— Exercise requirements —
Can you reproduce every one of the records below word for word, line by line?

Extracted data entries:
____________

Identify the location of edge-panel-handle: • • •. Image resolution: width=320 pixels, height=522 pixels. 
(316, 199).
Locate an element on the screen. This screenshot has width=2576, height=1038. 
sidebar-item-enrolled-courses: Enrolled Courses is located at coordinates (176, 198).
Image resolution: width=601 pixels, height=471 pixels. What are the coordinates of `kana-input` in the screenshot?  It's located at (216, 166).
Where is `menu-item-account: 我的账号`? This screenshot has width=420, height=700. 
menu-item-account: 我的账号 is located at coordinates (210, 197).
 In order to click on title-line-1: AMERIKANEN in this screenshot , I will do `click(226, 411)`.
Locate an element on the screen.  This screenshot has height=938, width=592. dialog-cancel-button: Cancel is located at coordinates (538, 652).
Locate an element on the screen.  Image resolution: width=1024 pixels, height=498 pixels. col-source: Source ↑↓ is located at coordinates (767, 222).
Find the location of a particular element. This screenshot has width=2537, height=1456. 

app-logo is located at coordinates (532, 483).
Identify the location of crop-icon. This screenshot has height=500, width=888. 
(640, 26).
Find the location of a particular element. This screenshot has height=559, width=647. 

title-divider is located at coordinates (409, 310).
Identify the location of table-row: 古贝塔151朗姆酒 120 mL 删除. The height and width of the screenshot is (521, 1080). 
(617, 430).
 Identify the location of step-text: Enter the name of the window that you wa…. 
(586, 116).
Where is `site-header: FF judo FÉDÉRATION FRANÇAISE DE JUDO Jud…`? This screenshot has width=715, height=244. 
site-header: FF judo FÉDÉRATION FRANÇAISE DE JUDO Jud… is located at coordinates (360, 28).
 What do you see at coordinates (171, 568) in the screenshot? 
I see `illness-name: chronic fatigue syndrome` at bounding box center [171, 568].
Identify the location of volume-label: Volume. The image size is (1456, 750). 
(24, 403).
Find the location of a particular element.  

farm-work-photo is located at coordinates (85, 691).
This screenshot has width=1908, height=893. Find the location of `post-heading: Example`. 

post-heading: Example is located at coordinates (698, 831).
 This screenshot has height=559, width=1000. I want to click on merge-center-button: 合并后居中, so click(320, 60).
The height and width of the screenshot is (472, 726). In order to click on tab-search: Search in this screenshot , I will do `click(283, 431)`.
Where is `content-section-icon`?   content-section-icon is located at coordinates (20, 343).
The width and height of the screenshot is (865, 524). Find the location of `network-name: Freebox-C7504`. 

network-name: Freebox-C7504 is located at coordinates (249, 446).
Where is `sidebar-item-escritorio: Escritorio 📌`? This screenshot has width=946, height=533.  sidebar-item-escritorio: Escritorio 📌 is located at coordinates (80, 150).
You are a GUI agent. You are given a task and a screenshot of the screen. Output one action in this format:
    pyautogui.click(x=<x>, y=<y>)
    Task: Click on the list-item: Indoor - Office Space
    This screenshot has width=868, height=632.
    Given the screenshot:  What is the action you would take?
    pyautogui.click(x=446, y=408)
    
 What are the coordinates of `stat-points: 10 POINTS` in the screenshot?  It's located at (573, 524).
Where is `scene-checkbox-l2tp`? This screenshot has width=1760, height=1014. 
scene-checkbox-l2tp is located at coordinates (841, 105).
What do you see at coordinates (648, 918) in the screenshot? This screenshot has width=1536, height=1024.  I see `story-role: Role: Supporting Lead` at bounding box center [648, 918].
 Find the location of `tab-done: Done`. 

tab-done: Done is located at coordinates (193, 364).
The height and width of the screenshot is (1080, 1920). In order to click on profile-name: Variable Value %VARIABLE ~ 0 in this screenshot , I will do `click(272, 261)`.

____________

— Task answer —
Identify the location of edge-panel-handle: • • •. Image resolution: width=320 pixels, height=522 pixels. 
(316, 199).
Locate an element on the screen. This screenshot has width=2576, height=1038. 
sidebar-item-enrolled-courses: Enrolled Courses is located at coordinates (176, 198).
Image resolution: width=601 pixels, height=471 pixels. What are the coordinates of `kana-input` in the screenshot?  It's located at (216, 166).
Where is `menu-item-account: 我的账号`? This screenshot has width=420, height=700. 
menu-item-account: 我的账号 is located at coordinates (210, 197).
 In order to click on title-line-1: AMERIKANEN in this screenshot , I will do `click(226, 411)`.
Locate an element on the screen.  This screenshot has height=938, width=592. dialog-cancel-button: Cancel is located at coordinates (538, 652).
Locate an element on the screen.  Image resolution: width=1024 pixels, height=498 pixels. col-source: Source ↑↓ is located at coordinates (767, 222).
Find the location of a particular element. This screenshot has width=2537, height=1456. 

app-logo is located at coordinates (532, 483).
Identify the location of crop-icon. This screenshot has height=500, width=888. 
(640, 26).
Find the location of a particular element. This screenshot has height=559, width=647. 

title-divider is located at coordinates (409, 310).
Identify the location of table-row: 古贝塔151朗姆酒 120 mL 删除. The height and width of the screenshot is (521, 1080). 
(617, 430).
 Identify the location of step-text: Enter the name of the window that you wa…. 
(586, 116).
Where is `site-header: FF judo FÉDÉRATION FRANÇAISE DE JUDO Jud…`? This screenshot has width=715, height=244. 
site-header: FF judo FÉDÉRATION FRANÇAISE DE JUDO Jud… is located at coordinates (360, 28).
 What do you see at coordinates (171, 568) in the screenshot? 
I see `illness-name: chronic fatigue syndrome` at bounding box center [171, 568].
Identify the location of volume-label: Volume. The image size is (1456, 750). 
(24, 403).
Find the location of a particular element.  

farm-work-photo is located at coordinates (85, 691).
This screenshot has width=1908, height=893. Find the location of `post-heading: Example`. 

post-heading: Example is located at coordinates (698, 831).
 This screenshot has height=559, width=1000. I want to click on merge-center-button: 合并后居中, so click(320, 60).
The height and width of the screenshot is (472, 726). In order to click on tab-search: Search in this screenshot , I will do `click(283, 431)`.
Where is `content-section-icon`?   content-section-icon is located at coordinates (20, 343).
The width and height of the screenshot is (865, 524). Find the location of `network-name: Freebox-C7504`. 

network-name: Freebox-C7504 is located at coordinates (249, 446).
Where is `sidebar-item-escritorio: Escritorio 📌`? This screenshot has width=946, height=533.  sidebar-item-escritorio: Escritorio 📌 is located at coordinates (80, 150).
You are a GUI agent. You are given a task and a screenshot of the screen. Output one action in this format:
    pyautogui.click(x=<x>, y=<y>)
    Task: Click on the list-item: Indoor - Office Space
    This screenshot has width=868, height=632.
    Given the screenshot:  What is the action you would take?
    pyautogui.click(x=446, y=408)
    
 What are the coordinates of `stat-points: 10 POINTS` in the screenshot?  It's located at (573, 524).
Where is `scene-checkbox-l2tp`? This screenshot has width=1760, height=1014. 
scene-checkbox-l2tp is located at coordinates (841, 105).
What do you see at coordinates (648, 918) in the screenshot? This screenshot has width=1536, height=1024.  I see `story-role: Role: Supporting Lead` at bounding box center [648, 918].
 Find the location of `tab-done: Done`. 

tab-done: Done is located at coordinates (193, 364).
The height and width of the screenshot is (1080, 1920). In order to click on profile-name: Variable Value %VARIABLE ~ 0 in this screenshot , I will do `click(272, 261)`.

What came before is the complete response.